Torquay’s last defeat was at Morecambe on 27 March, the last time they conceded a league goal was Easter Saturday. Those nine consecutive clean sheets include a 5-0 demolition of a Rochdale side who expected to seal promotion that April afternoon, and two impressive league wins over Northampton and Lincoln this season. They are not the tentative outfit who allowed Gareth Evans to crash home two late goals eight months ago to prolong Stuart McCall’s departure by a week.

Neilson’s exit means five of the startling eleven at Plainmoor that winter afternoon have been let go by Taylor, and the rotation methods employed during the first three games of the campaign means we are still unsure who features in his first-choice eleven. Jon McLaughlin starts in goal and the back four he will be in front is likely to see some changes in the centre at least.

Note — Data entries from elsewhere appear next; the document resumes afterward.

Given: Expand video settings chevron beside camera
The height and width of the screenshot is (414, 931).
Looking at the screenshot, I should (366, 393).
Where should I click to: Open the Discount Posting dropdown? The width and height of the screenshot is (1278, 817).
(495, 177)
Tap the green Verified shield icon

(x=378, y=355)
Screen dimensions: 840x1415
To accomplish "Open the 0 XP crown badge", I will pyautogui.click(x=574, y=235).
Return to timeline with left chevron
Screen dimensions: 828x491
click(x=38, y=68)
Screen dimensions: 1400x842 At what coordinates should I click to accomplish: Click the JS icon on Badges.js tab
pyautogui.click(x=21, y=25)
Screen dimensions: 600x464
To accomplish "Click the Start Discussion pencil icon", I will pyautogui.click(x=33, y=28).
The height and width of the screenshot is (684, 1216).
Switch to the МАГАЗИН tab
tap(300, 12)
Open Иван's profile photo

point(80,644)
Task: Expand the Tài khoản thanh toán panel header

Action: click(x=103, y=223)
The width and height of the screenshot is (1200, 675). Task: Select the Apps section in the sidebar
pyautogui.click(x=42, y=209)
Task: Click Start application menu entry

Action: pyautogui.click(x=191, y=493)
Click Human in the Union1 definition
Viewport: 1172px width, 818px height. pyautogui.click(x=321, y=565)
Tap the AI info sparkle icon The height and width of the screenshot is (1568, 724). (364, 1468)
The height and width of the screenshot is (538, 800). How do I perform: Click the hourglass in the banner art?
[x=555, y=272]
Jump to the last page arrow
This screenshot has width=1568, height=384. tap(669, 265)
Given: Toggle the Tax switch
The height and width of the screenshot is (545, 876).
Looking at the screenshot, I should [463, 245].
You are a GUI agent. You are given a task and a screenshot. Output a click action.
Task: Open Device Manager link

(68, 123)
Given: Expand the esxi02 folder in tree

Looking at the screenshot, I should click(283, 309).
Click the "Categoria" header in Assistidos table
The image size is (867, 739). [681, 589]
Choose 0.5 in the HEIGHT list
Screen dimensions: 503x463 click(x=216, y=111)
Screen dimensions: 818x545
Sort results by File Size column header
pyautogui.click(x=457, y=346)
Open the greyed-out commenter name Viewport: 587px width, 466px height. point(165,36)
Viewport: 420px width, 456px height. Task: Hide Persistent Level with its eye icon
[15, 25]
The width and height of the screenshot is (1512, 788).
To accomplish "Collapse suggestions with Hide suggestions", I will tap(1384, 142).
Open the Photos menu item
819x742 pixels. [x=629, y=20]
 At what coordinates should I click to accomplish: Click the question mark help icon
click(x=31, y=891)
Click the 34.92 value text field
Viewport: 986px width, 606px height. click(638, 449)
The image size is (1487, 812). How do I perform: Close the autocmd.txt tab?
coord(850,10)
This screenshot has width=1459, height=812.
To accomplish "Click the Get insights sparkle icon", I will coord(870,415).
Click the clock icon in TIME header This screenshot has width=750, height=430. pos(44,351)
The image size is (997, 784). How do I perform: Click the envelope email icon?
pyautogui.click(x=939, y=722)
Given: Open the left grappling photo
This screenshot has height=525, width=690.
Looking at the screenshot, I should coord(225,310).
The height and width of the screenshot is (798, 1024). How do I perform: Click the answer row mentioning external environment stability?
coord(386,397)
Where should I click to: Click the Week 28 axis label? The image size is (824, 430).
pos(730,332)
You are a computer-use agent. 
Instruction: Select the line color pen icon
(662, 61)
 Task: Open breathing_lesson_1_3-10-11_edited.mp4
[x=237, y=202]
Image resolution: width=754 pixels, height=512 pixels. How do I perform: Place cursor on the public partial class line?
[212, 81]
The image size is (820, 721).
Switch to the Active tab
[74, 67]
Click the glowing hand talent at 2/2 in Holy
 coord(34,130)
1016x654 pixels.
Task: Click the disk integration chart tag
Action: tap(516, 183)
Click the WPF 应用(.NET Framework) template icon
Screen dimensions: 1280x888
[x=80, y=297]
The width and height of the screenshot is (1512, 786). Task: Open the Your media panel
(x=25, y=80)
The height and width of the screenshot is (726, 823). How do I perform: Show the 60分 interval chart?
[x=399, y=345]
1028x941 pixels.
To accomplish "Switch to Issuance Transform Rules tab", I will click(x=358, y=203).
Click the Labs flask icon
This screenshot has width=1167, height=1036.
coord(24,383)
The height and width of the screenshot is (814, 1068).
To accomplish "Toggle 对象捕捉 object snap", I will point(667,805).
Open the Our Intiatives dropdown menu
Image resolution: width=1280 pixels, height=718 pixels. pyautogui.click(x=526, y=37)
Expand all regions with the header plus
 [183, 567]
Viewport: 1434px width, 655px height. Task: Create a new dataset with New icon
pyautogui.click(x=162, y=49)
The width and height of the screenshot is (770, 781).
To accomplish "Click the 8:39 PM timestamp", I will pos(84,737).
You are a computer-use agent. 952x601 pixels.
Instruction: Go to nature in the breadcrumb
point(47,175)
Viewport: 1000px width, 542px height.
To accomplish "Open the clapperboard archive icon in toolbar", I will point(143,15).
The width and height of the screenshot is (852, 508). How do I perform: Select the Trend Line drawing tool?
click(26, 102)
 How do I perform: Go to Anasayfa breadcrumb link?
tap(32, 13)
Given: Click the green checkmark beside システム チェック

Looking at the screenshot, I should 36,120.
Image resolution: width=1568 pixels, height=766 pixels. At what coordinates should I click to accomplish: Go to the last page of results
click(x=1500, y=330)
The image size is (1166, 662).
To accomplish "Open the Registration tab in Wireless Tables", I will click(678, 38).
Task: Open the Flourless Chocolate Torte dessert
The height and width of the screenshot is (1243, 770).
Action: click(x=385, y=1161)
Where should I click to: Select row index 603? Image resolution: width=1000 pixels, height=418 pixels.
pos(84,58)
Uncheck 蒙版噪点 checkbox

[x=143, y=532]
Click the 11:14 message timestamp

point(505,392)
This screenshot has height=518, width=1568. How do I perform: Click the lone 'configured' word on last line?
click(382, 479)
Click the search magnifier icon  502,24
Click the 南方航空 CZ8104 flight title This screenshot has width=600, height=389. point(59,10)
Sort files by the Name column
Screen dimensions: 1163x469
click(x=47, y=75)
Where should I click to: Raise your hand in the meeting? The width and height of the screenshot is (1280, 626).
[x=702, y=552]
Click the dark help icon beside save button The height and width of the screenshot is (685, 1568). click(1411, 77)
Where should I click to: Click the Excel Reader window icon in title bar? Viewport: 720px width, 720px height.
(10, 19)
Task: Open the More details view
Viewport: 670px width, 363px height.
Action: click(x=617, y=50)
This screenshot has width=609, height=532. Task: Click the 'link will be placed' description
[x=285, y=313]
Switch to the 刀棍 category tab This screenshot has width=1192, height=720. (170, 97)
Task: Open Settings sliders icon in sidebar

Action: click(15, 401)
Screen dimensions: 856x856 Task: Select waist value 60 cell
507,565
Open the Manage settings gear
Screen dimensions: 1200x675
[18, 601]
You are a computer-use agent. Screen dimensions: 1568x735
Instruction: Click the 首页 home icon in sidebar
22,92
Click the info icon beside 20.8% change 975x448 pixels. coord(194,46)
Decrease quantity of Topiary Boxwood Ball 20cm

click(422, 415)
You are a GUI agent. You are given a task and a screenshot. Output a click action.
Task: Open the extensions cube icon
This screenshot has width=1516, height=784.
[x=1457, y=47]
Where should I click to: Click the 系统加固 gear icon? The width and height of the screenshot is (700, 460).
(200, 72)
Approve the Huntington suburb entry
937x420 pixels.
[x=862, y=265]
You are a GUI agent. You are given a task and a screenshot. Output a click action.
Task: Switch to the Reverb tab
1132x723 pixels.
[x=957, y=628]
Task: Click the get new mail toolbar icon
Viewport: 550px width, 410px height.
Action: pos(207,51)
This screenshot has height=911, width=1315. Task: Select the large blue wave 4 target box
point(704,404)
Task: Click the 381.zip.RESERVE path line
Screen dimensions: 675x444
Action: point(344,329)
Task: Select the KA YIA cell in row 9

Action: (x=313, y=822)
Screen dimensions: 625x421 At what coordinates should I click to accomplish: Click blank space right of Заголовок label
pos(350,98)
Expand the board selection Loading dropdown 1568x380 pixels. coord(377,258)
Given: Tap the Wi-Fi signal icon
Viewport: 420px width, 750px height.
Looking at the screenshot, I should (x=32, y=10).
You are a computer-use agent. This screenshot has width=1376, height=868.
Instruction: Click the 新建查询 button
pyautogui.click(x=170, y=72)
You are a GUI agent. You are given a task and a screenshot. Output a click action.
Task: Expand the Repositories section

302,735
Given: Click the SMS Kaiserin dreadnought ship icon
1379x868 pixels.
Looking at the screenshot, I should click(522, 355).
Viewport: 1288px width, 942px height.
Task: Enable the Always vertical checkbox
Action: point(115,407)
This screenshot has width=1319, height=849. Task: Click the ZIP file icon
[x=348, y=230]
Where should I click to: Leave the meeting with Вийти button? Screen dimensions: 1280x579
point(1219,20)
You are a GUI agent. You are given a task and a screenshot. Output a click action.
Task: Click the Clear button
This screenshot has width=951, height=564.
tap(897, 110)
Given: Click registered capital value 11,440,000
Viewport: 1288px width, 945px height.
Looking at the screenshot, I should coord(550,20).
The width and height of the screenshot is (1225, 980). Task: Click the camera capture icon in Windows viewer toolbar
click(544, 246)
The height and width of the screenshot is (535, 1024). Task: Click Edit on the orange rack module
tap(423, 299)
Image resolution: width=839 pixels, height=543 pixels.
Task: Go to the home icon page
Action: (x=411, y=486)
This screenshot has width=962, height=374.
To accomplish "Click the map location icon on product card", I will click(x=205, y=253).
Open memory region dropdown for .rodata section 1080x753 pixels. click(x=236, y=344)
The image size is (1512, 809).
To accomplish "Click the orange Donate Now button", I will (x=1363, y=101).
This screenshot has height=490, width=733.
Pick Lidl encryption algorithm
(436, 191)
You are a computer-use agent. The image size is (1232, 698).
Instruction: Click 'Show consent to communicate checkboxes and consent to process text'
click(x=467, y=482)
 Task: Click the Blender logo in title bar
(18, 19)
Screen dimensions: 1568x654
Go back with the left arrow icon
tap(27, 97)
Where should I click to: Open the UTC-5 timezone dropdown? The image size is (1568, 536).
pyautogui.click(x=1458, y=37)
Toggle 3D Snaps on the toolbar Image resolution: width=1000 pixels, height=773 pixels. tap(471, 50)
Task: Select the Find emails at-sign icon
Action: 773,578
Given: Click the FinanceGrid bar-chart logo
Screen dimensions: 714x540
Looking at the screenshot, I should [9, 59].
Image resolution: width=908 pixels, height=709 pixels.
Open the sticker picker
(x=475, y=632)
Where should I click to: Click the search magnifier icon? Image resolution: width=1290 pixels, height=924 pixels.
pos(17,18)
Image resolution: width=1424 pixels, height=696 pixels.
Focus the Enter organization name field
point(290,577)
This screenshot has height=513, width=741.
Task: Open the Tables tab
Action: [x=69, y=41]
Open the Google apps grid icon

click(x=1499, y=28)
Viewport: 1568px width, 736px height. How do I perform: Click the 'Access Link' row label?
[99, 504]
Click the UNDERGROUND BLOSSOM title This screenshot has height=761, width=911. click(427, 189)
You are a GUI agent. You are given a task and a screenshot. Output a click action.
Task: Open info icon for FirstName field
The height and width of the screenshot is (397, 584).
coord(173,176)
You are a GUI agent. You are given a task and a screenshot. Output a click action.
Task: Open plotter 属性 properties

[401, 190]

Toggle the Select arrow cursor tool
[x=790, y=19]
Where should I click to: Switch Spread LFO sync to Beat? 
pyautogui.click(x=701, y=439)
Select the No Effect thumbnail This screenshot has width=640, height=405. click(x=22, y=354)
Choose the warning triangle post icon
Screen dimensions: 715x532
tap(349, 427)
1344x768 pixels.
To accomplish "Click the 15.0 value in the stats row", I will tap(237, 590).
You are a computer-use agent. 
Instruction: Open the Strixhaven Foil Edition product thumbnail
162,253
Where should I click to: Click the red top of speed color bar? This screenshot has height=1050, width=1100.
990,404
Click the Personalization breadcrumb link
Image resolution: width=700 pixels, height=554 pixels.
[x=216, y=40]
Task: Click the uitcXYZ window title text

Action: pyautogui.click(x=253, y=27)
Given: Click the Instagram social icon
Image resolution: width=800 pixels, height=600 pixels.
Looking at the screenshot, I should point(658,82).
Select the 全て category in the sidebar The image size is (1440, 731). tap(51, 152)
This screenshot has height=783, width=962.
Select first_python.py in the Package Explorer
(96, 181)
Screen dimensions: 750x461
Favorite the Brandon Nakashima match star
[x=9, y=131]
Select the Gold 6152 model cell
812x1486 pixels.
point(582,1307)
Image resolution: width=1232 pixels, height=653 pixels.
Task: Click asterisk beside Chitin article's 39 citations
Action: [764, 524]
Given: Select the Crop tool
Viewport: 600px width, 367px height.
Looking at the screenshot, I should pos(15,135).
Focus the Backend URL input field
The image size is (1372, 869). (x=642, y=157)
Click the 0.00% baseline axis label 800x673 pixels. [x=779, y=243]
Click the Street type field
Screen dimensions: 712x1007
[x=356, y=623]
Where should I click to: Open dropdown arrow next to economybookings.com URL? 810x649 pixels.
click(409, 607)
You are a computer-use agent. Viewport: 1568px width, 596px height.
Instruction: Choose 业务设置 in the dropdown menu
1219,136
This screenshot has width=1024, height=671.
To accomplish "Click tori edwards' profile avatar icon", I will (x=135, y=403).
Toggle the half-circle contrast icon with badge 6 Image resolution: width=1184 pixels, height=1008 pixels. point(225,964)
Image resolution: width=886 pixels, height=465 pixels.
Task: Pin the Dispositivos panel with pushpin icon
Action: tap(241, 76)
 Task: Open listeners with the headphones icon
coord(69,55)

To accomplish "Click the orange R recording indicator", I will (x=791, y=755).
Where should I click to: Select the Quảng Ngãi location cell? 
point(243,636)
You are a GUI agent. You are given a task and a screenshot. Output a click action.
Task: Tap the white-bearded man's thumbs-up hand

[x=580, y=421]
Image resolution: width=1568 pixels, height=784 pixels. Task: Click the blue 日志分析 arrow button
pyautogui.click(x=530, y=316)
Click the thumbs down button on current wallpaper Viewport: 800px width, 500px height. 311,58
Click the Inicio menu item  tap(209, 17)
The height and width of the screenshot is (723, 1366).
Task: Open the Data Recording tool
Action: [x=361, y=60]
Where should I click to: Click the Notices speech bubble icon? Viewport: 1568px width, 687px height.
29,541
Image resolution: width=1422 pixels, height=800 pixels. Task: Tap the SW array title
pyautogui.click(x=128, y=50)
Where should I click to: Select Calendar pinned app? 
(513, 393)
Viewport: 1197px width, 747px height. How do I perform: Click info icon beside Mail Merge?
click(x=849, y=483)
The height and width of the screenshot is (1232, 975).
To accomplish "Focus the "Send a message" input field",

With Simon Ramsden out for a few weeks, Lewis Hunt will continue at right back while Luke O’Brien’s strong start to the season should see him hold the left back jersey. Williams – left out for disciplinary reasons last week and curiously receiving public criticism from Taylor – will hope to bounce back and continue his outstanding form. Luke Oliver and Shane Duff struggled to impress last week, despite the clean sheet, and Zesh Rehman may be awarded a first league start.

In midfield Michael Flynn’s 35 minutes for the reserves increases pressure on the midfield three of Tom Adeyami, Lee Bullock and Tommy Doherty – none of who found their top form last week. David Syers will also be hoping for a full debut.

Should the 4-3-3 remain, Hanson and Evans will have either Omar Daley, Jake Speight or Louis Moult for company up front. There are rumours Barnsley striker Ian Hume is about to arrive on loan until January, perhaps providing that cleverness to a forward line which Taylor fears is currently missing.